Firefighters Are Struggling To Keep Up With A Violent Blaze Raging Across Northern California

"This fire has done something we have never seen in Shasta history," Cal Fire Chief Brett Gouvea said. "It has done things — weather-wise, pattern-wise — that we have never seen before."

REDDING, California — Thousands of firefighters continue to battle an unruly wildfire that has already killed six people as it rapidly swallows miles of dry, woodsy land and threatens rural communities in Northern California's Shasta County, about 100 miles south of the Oregon border.

The deadly Carr fire — ignited by a vehicle problem and fueled by a catastrophic combination of erratic winds, bone-dry brush, and sweltering temperatures — swelled to more than 95,000 acres by Sunday evening, destroying more than 800 structures and forcing nearly 40,000 people from their homes.

After five days, the fire was still only 17% contained, creating an active and unpredictable situation as triple-digit temperatures were forecast to scorch the area over the weekend. Though officials said Sunday that the blaze was showing signs of slowing, the fire is not expected to be fully contained until at least mid-August, and new evacuations were ordered for Trinity County late Sunday night.

Six people have died in the blaze, including two firefighters, a great-grandmother and her two small great-grandchildren. At least seven people are still missing, according to the Shasta County Sheriff's Department, although Sheriff Tom Bosenko has cautioned that some individuals may simply have been out of touch after fleeing their homes without cellphones.

On Saturday, the president declared a state of emergency to help funnel more resources to the region while the California National Guard has been assisting agencies in the air and on the ground.
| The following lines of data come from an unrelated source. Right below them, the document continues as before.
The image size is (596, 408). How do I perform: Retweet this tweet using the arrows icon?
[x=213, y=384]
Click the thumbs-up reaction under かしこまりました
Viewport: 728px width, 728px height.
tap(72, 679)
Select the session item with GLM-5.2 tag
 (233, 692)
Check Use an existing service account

At a community meeting, emotional residents leaned forward on folded metal chairs to listen as officials from a range of local, state, and federal agencies explained the wrath of the fire, anxiously waiting for news on when they might return to their neighborhoods to see if their homes are still standing.

"This fire has done something we have never seen in Shasta history," Cal Fire Chief Brett Gouvea told the crowd. "It has done things — weather-wise, pattern-wise — that we have never seen before."

Since igniting on July 23, the blaze has swallowed scars left by every other significant fire to hit the region in the past 50 years and more, Gouvea later told BuzzFeed News. In some areas, he said, flame lengths have reached 200 feet.

"Its footprint took in all those fires and more," he said. "What’s unique about this fire is that we had fire tornado activity. Tornadoes swept through with fire inside and ripped roofs from their homes."

Residents described looking out their windows and seeing the orange hue miles away, only to suddenly find themselves throwing kids, pets, and photo albums into their cars just hours later.

"We literally had 15 minutes after the police arrived and shouted at us with a loudspeaker to get out," resident Melissa Buchmann recalled as she cradled one of her three young daughters. "We thought we had more time because [the fire] was on the other side of the Sacramento River, and then all the sudden it was eight miles closer at my front door coming right at us."

Buchmann and her partner, Bryan Taylor, thrust their daughters and six pets — including "a guinea pig that we could not leave because it is a living soul" — into their car and joined a dense, long line of other frantic residents trying to evacuate the neighborhood.

"It was like everyone waited until the last minute but you just never thought it would do what it did. Fire tornadoes…" Buchmann said, trailing off.

In Redding, a city of about 90,000 people along the Sacramento River, people milled around aimlessly through the chalky air, clutching belongings and brown-bagged lunches, sharing their evacuation stories as hundreds of displaced residents poured into shelters.

Looting has been a major problem, Bosenko told residents at the community meeting. But authorities there announced that they had made one arrest tied to local looting incidents and have leads on other suspects, prompting a cheer from the exhausted crowd.

For emergency crews, battling extraordinary, ferocious blazes in California has become a new normal, but even seasoned firefighters said that they too were surprised by the violence of the Carr fire.

"It was moving so fast we couldn’t get out in front of it," Russell Hodgson, a wiry, sharp-eyed contractor with Cal Fire told BuzzFeed News after helping saw down an oak tree that had burned down in the small town of Igo.

"I’ve been doing this for 20 years and it seems like the brush and vegetation is changing," he added. "The brush is coming back much faster and there are no trees to shade it and, because of the drought, everything is super dry. Everything is ready to burn at any second."